Characteristics of the Population

The main reference of any labor market is the population from which it draws. The population is the number of people who live in a particular geographical area, but not the entire population equally participates in productive processes. Depending on their degree of participation in the productive process, the population can be categorized as:

  • Working-age population: includes the employed and the unemployed.
  • Inactive population: only consumes.

Once grouped, population statistics become an essential tool for employment. They are joint social protection measures. The government bodies involved are the INE and the INEM.

Employment Statistics

Key sources of employment statistics include:

  • Survey of the Working Population (EPA): a survey conducted each quarter.
  • Survey of Labor Situation: conducted by the Ministry of Labor and Social Affairs.
  • Affiliation figures to Social Security: data provided by the INEM.

Types of Unemployment

Unemployment can be classified based on its causes:

  • Cyclical or short-lived: This type greatly increases during times of recession, while it decreases significantly during stages of economic expansion. The public sector seeks to smooth the transition between various economic cycles so that the labor supply remains unchanged.
  • Seasonal: Due to certain activities that require labor only at specific times of the year.
  • Structural: Responds to imbalances between labor supply (employees) and demand (employers).
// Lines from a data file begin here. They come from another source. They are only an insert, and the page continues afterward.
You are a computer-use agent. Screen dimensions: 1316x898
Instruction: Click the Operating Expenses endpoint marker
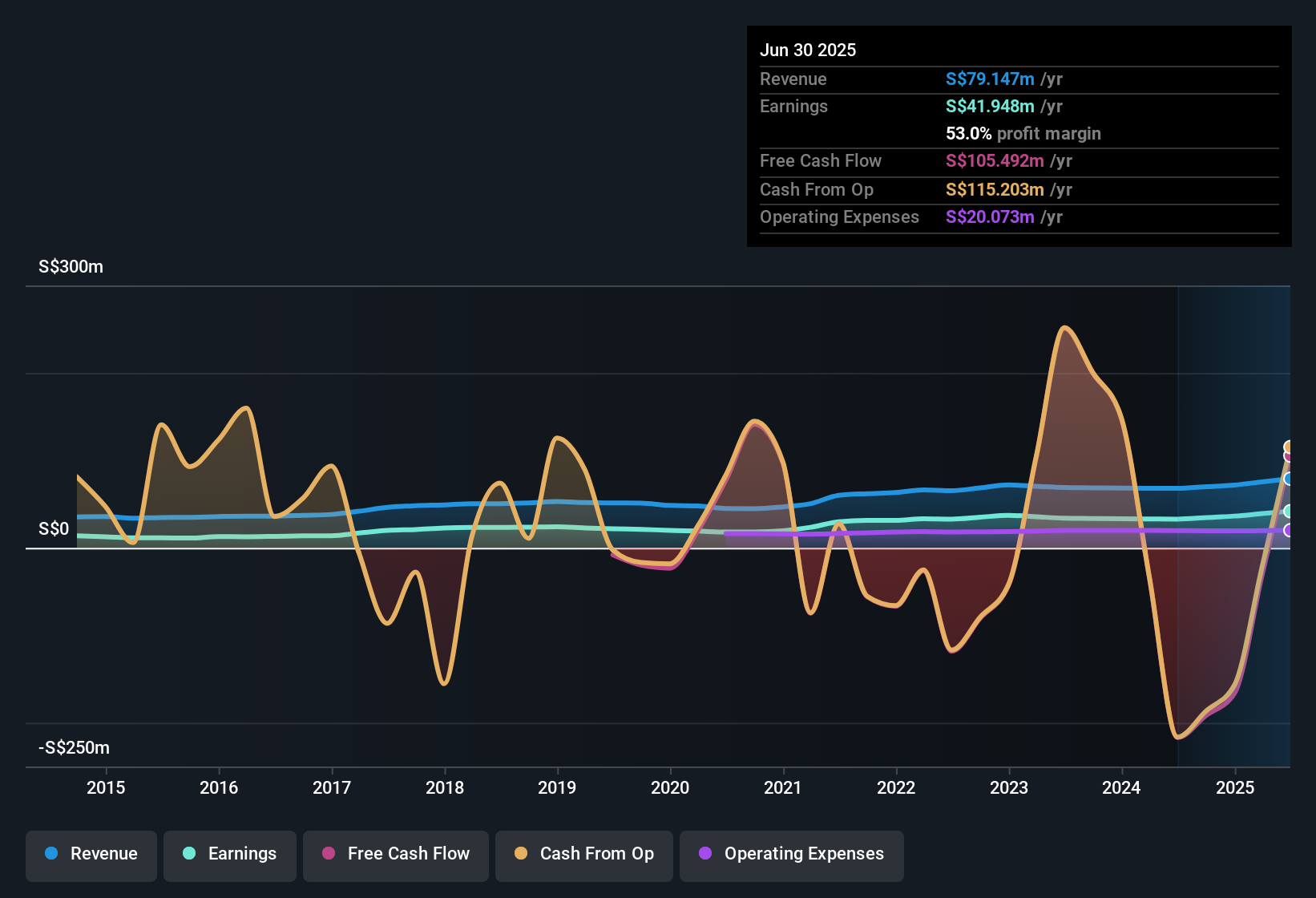point(1289,530)
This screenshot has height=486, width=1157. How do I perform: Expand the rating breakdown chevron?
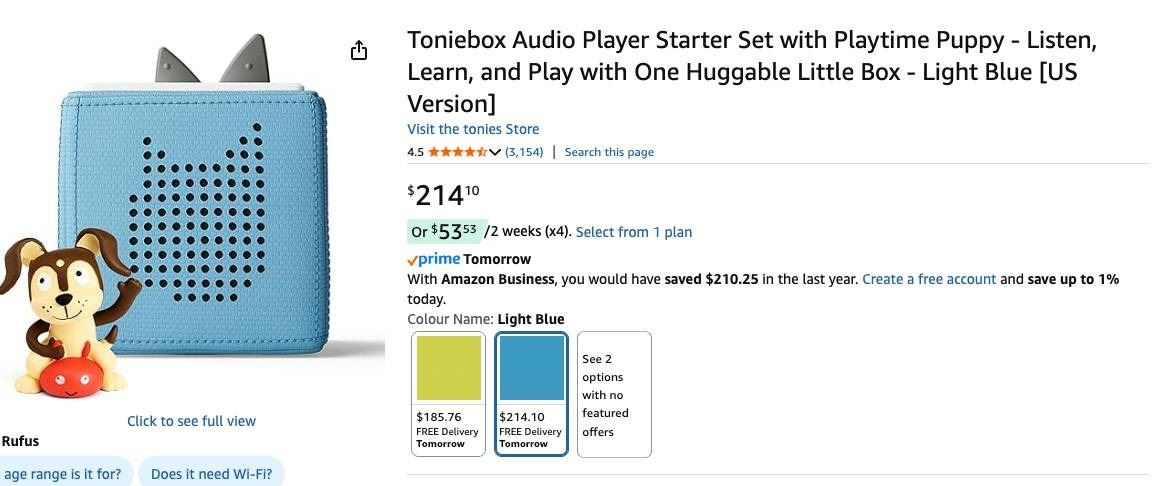pos(495,152)
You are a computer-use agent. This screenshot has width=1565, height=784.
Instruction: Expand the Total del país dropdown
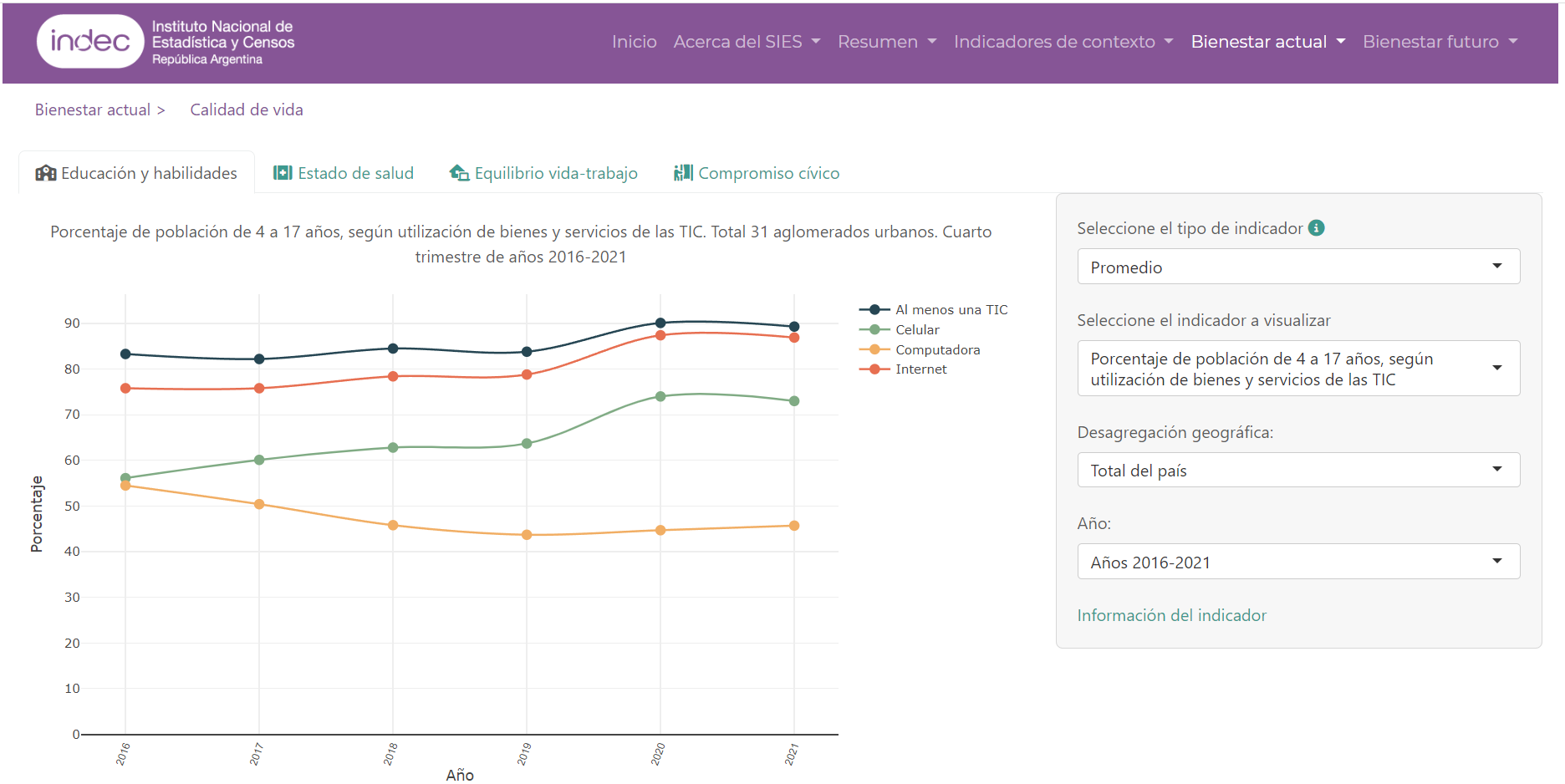tap(1297, 471)
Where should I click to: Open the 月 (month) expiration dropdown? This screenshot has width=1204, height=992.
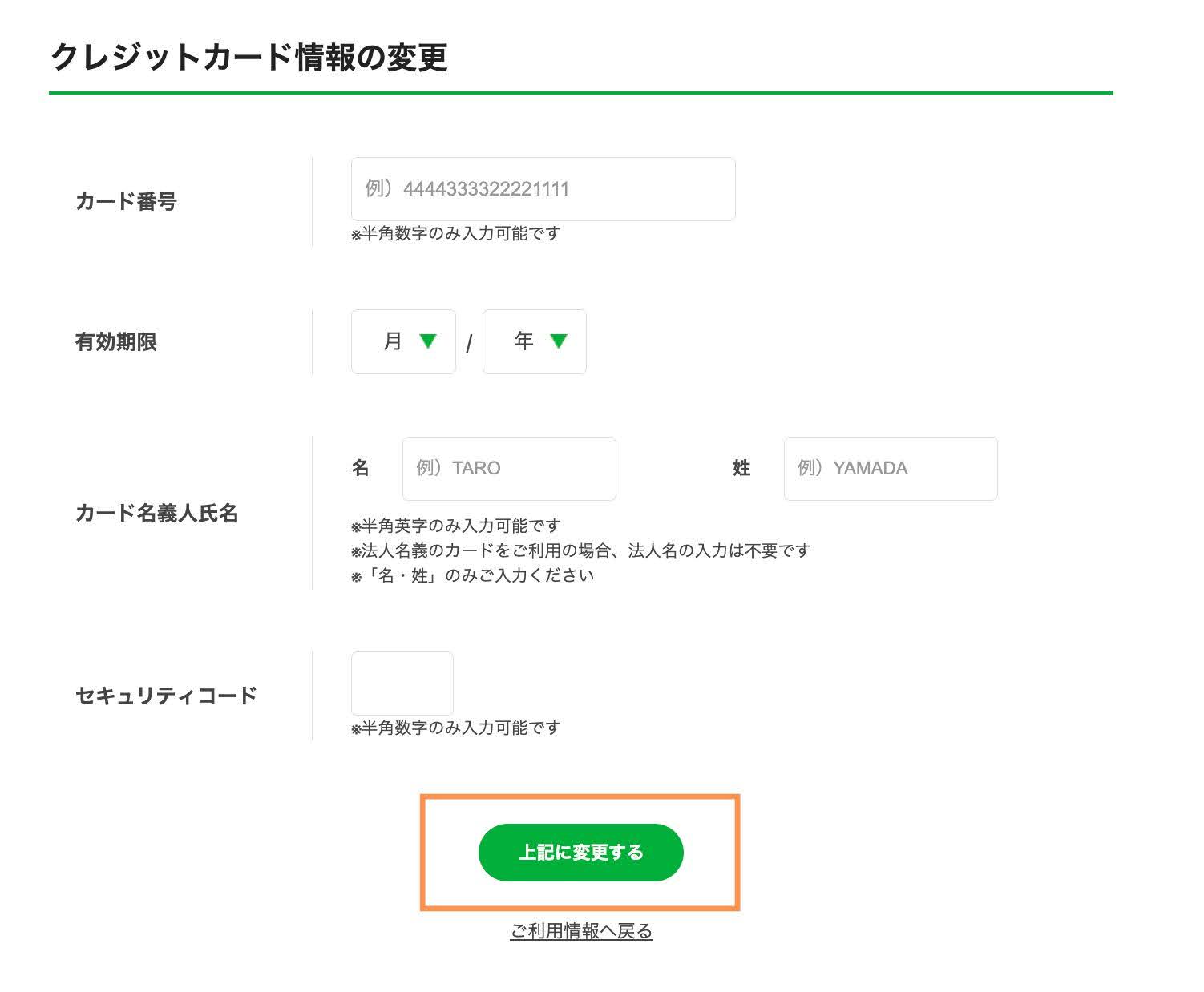403,342
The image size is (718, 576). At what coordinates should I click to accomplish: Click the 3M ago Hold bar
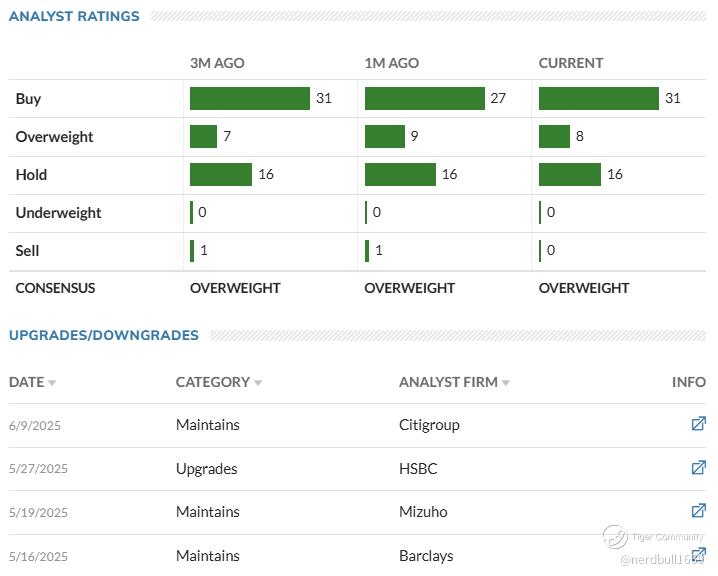click(x=221, y=174)
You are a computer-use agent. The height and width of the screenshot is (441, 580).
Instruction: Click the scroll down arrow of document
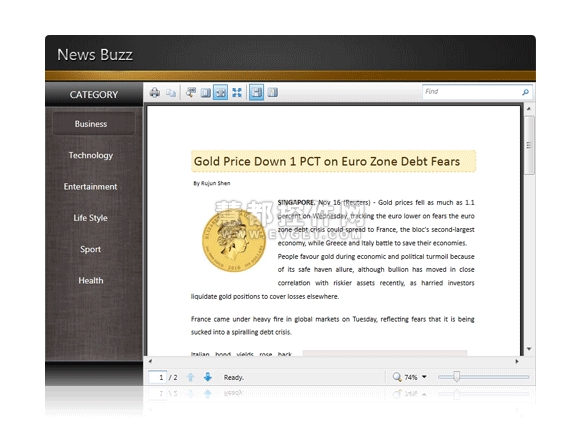(529, 349)
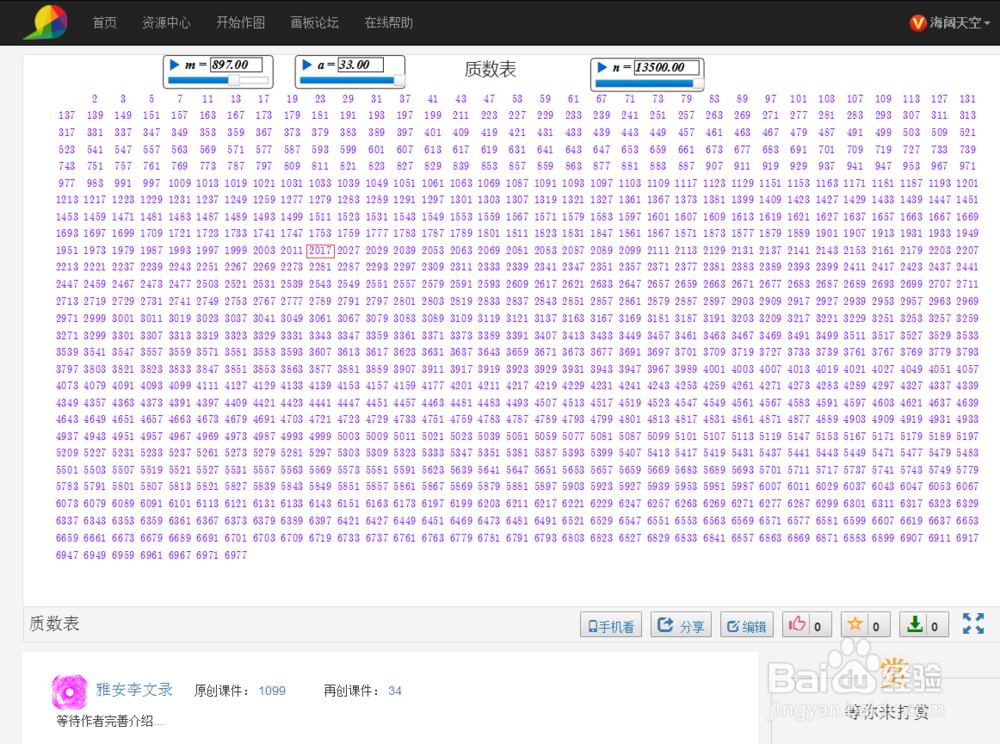Screen dimensions: 1000x744
Task: Edit the prime table with 编辑
Action: [x=746, y=623]
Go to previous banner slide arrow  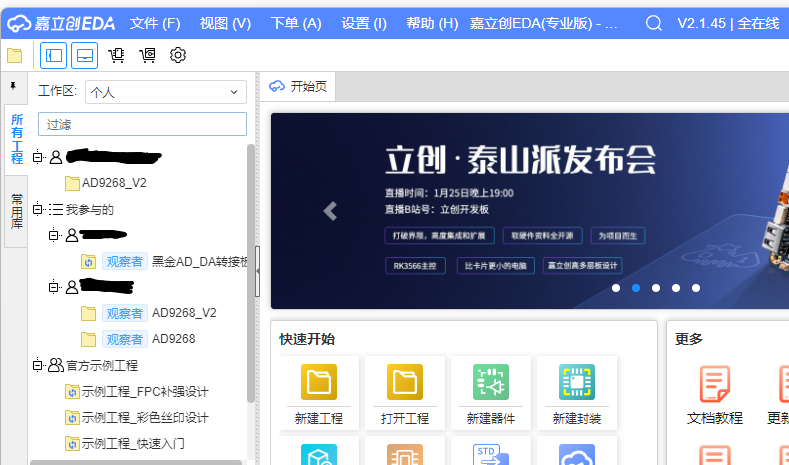[x=330, y=211]
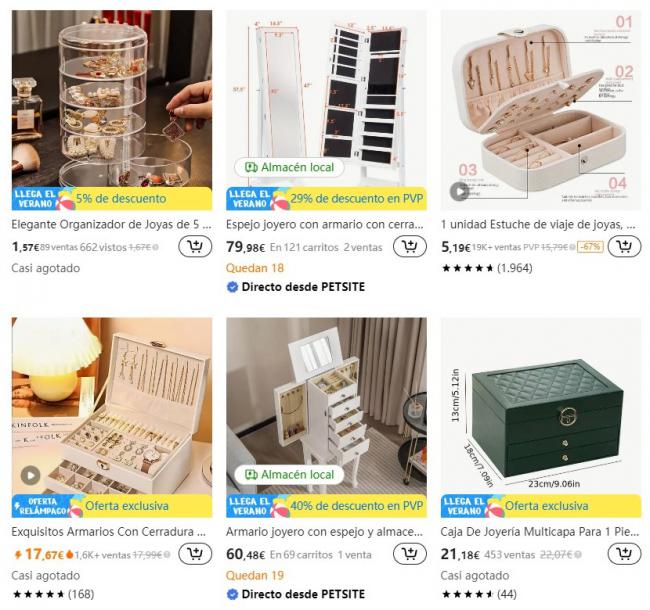Open Espejo joyero con armario title link
Image resolution: width=650 pixels, height=610 pixels.
pyautogui.click(x=325, y=225)
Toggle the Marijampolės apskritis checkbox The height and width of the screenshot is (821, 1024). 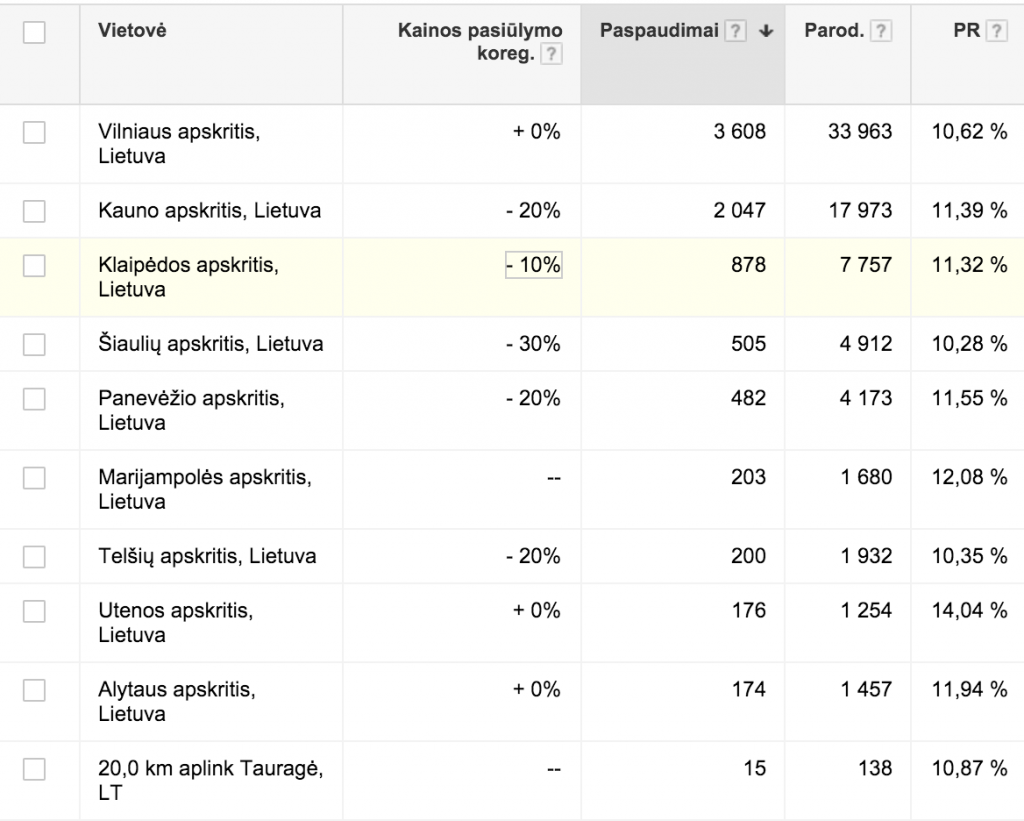pyautogui.click(x=34, y=477)
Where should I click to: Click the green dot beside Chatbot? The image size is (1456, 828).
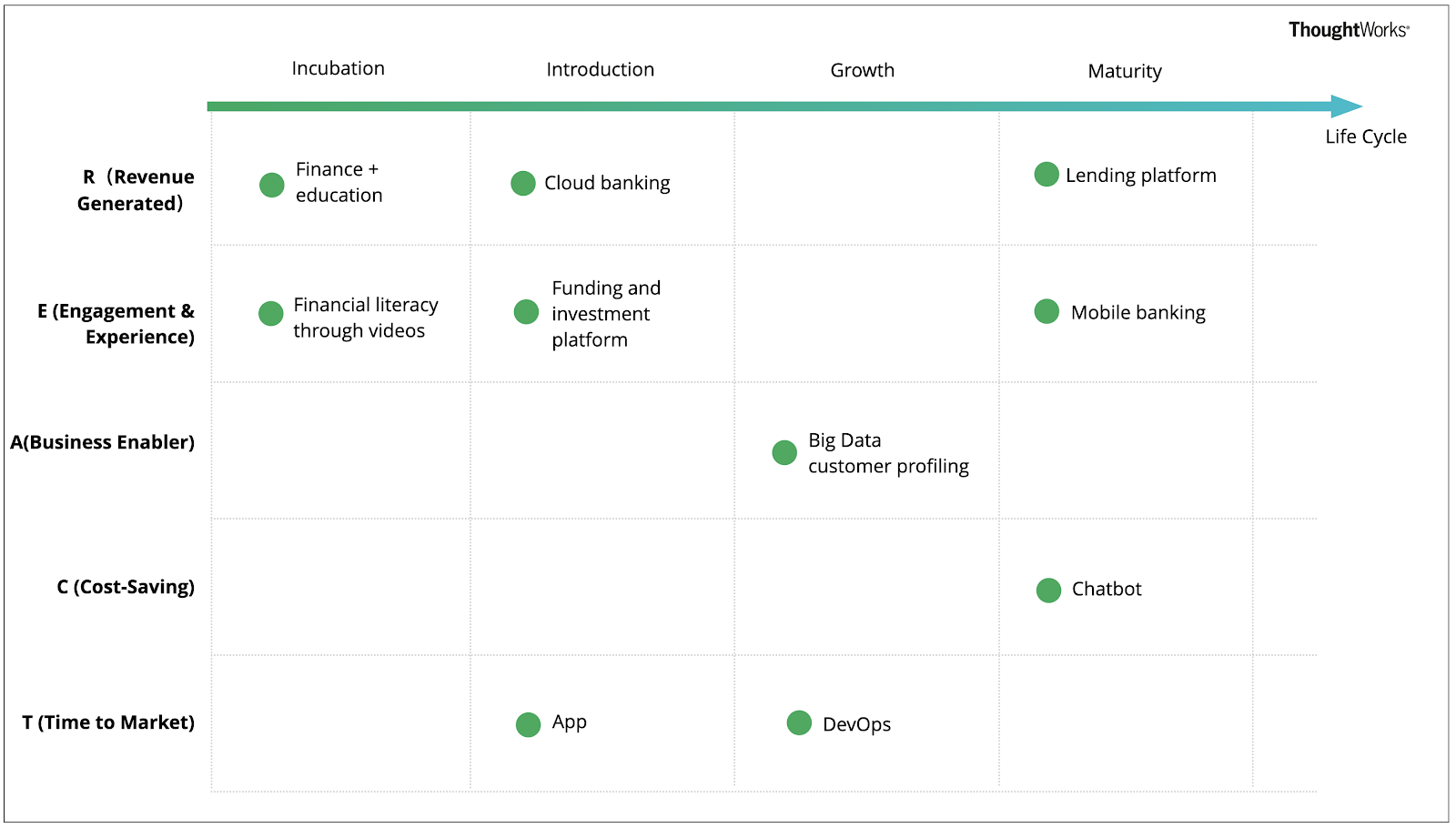[x=1048, y=590]
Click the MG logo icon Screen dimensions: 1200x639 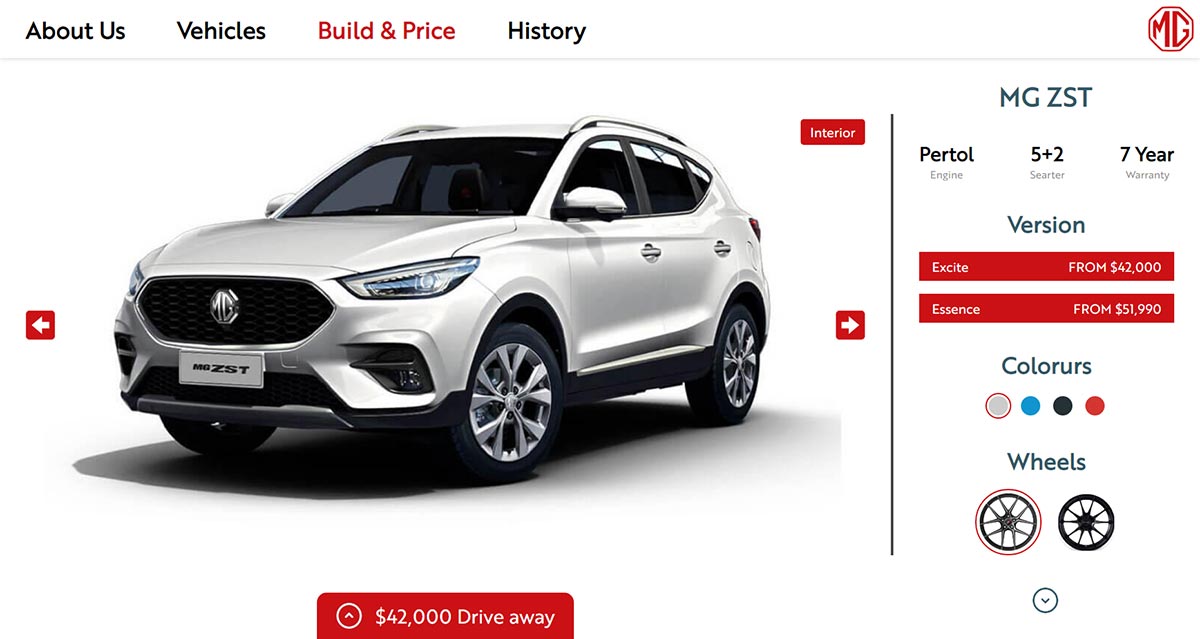pyautogui.click(x=1171, y=29)
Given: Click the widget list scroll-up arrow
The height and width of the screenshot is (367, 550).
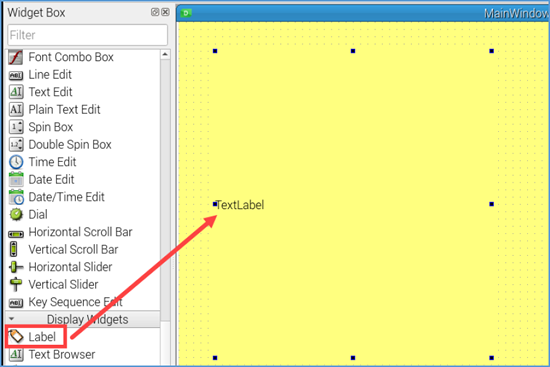Looking at the screenshot, I should pyautogui.click(x=165, y=54).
This unemployment tends to last longer.
  • Frictional: Voluntary unemployment for various reasons (e.g., changing jobs).

Trade Unions

Trade unions are associations designed to defend the rights of employees against the power of employers. Their strategies include:

  • Limiting the supply of work and establishing a minimum wage.
  • Collective bargaining: A process aimed at finding an agreement that satisfies both parties (employees and employers).
  • Strike: A workers’ right to impose certain conditions or to express a protest.
  • Employer lockout: Closure by the employer justified by the existence of a threat of violence against persons or property damage.

Market Failures

A market failure is a negative consequence of market performance and occurs when the market is not efficient in allocating available resources. The major flaws are:

  • Volatility of economic cycles.
  • Existence of public goods.
  • Externalities.
  • Imperfect competition.
  • Unequal income distribution.

Instability of Economic Cycles

The economy ultimately adopts a cyclical behavior. Expansive and recessionary cycles are fluctuations in economic activity, alternating between phases of expansion and recession. Cyclical instability is the most important of market failures because it directly affects the number and characteristics of jobs in a country. In recessions, the public sector can adopt one of two positions:

  • No action: By trusting that the market will exit the crisis by itself and re-expand economic activity.
  • Intervene: By consuming and producing goods and services. Through this type of intervention, the state artificially boosts economic activity levels and compensates for the lack of demand.

Public Sector Intervention: Economic Policy

Economic policy is the set of measures and instruments utilized by the State to intervene in economic activity and try to foster the economic progress of the country.